歴声庵

ツイッター纏め投稿では歴史関連(幕末維新史)、ブログの通常投稿では声優さんのラジオ感想がメインのブログです。

神奈川県南足柄市:矢倉沢往還の開場通り

2012年11月03日 18時56分50秒 | 登城記・史跡訪問


足柄城址から見た富士山

 何度か訪問している足柄城址ですが、神奈川県側から足柄城址を目指す、その途中に矢倉沢往還の開場通りが在ります。大山道(矢倉沢往還)は足柄峠(頂上に足柄城)を介して駿河国駿東郡に至りますが、その道筋はほぼ現在の県道78号に沿っています。しかし当然ながら現在の県道78号は近代になって設けられた新道で、当時の矢倉沢往還とは違います。関本宿の辺りではほぼ県道78号と同じ道筋だった矢倉沢往還は、(足柄峠を進行方向に見て)一端新道から右手に離れ、しばらく進んだ後に新道に合流したかと思うと、今度は左手に降ります。この新道から見て左手に降った辺りが開場通りと呼ばれて、当時は宿場町が形成されていました。


 見難いですが右手が新道、左手が開場通りに向かう当時の矢倉沢往還。


 新道と当時の矢倉沢往還が合流する辺りには石仏が並び、かつての街道であった事を偲ばせてくれます。

 この開場通りには、江戸時代には関所は設けられており、小田原藩士が駐屯していました。尚、小田原藩兵は箱根関所にも藩士を駐屯させており、江戸の玄関口である相模・駿河間の国境防備を任されていた事が偲ばれます。
 閑話休題。駿河側から足柄峠を越えて初めての宿場だけあって、単に旅籠だけでは無く数件の店が並び、当時は結構栄えていたそうです。


 矢倉沢往還の開場通りの現状。
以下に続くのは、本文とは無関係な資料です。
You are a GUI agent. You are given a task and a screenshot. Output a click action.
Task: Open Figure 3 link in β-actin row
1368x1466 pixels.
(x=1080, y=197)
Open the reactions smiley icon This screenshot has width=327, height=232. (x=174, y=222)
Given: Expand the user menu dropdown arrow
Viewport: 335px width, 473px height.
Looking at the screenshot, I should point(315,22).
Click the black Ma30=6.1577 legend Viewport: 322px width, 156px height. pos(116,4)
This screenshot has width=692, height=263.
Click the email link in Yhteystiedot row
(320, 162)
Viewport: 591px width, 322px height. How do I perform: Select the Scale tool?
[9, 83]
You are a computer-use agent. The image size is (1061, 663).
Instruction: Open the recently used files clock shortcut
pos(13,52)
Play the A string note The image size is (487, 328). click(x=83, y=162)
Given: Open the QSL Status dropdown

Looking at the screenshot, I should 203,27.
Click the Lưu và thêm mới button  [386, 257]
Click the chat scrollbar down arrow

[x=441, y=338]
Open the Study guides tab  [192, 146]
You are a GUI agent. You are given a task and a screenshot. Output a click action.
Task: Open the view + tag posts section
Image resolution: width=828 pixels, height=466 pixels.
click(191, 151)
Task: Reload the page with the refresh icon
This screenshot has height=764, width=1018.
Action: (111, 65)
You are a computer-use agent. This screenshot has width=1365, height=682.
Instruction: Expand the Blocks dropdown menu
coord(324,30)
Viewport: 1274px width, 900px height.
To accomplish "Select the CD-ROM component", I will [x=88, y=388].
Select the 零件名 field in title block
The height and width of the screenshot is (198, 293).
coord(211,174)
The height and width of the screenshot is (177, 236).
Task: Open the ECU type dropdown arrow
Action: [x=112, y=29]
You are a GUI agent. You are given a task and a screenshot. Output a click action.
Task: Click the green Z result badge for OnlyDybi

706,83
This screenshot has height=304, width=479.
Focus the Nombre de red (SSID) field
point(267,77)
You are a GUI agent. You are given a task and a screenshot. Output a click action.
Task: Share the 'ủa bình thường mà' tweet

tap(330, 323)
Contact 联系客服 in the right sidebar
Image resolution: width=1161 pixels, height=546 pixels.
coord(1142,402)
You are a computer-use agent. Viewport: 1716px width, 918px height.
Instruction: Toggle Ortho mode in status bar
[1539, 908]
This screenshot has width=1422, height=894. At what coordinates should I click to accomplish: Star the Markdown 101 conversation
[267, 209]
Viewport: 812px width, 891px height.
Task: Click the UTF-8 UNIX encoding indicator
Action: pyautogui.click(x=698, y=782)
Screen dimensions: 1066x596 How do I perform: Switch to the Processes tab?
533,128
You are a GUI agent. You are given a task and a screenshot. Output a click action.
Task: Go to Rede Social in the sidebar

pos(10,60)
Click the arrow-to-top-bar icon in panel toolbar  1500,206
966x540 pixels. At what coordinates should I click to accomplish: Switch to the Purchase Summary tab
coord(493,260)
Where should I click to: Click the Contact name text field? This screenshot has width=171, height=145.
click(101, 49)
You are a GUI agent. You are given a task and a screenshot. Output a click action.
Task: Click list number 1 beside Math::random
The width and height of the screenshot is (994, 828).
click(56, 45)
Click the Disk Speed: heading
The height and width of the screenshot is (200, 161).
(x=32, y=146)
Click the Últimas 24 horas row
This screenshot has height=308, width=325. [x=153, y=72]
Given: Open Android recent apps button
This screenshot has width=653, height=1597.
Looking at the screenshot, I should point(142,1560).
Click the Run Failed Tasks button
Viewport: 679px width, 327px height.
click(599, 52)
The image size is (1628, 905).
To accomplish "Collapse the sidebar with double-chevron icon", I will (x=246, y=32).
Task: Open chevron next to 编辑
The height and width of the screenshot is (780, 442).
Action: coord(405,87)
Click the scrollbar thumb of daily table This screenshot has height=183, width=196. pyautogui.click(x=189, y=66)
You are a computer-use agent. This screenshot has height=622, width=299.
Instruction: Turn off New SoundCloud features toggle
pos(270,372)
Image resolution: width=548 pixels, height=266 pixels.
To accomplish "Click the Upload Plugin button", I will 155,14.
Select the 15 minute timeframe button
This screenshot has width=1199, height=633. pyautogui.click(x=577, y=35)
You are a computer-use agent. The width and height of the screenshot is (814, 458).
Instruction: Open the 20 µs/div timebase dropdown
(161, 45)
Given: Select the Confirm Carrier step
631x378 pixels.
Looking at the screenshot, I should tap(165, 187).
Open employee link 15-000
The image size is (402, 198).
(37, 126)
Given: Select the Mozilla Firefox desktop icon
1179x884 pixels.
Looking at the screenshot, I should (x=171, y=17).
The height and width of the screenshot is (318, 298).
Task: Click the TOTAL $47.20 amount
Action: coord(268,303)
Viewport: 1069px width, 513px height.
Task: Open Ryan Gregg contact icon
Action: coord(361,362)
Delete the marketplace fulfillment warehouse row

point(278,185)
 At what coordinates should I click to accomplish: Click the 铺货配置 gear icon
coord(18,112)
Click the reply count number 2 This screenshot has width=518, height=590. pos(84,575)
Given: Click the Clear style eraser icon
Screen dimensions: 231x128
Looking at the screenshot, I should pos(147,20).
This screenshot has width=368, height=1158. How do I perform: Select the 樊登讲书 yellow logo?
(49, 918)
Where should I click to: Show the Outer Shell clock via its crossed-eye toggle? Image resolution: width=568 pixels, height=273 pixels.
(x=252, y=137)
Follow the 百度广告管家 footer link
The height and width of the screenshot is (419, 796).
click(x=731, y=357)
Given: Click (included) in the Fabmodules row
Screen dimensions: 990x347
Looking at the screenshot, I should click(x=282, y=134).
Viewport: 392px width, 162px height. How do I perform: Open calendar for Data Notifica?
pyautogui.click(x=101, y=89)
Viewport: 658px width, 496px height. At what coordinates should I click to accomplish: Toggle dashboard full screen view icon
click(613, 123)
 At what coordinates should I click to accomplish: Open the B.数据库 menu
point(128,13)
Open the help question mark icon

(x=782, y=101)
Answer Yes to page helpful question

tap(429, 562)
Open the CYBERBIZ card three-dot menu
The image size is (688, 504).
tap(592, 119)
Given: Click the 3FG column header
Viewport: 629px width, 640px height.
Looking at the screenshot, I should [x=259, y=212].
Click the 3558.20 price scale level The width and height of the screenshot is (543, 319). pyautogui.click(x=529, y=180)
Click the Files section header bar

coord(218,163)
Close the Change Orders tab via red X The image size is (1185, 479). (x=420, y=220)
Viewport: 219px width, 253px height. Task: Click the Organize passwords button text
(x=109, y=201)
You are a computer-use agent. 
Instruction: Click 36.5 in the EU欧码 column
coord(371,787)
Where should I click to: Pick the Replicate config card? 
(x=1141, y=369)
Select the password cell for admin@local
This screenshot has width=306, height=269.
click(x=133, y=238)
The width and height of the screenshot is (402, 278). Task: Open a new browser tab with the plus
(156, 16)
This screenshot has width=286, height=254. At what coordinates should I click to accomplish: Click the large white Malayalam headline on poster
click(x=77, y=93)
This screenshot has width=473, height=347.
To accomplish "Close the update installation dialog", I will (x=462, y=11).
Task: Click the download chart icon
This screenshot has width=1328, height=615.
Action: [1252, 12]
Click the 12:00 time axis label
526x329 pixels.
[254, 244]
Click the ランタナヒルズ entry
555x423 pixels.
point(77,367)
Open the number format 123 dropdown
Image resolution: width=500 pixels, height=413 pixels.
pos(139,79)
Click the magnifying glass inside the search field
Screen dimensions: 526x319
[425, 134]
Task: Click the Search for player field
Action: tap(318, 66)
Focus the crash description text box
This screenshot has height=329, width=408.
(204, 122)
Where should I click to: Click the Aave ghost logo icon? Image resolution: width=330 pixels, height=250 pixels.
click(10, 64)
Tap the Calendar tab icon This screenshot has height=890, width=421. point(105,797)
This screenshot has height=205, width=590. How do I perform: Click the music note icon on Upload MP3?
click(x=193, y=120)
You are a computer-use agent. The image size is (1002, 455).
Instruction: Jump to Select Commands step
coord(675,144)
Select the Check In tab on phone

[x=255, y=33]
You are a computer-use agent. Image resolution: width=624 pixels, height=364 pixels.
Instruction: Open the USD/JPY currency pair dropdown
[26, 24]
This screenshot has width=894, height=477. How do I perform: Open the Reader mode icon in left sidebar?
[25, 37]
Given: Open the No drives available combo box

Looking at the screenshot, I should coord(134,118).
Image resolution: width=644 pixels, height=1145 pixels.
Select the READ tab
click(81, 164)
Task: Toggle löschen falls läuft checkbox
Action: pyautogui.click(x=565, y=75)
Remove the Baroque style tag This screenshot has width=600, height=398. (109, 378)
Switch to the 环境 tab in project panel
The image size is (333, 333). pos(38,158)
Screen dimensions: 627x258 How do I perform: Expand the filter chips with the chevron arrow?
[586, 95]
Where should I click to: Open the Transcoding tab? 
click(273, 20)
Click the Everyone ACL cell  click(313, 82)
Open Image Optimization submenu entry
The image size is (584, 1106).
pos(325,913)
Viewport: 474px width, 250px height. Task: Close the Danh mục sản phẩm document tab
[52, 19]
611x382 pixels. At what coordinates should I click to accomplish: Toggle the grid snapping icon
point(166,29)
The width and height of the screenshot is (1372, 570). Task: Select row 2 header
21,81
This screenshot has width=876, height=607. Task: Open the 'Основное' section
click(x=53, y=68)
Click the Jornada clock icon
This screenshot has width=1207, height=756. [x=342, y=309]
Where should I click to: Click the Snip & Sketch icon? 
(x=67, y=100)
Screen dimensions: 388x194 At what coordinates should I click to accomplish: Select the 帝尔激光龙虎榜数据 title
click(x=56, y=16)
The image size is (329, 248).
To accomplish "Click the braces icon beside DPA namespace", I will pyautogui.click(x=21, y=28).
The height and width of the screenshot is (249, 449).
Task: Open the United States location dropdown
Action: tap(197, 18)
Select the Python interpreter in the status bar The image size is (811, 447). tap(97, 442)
奥に矢倉岳が見えます。


 矢倉沢関所跡。


 関所跡の説明板。


 開場通りの現在の町並みと、矢倉岳。

 今まで足柄城址に行く時は素通りしていた開場通りですが、いざ訪れてみると当時の宿場町の町並みが偲ばれて良い経験になりました。今回は足柄峠に向かって左手の矢倉沢往還(足柄峠)を訪れましたが、今度は右手の足柄古道も訪れてみたいと思います。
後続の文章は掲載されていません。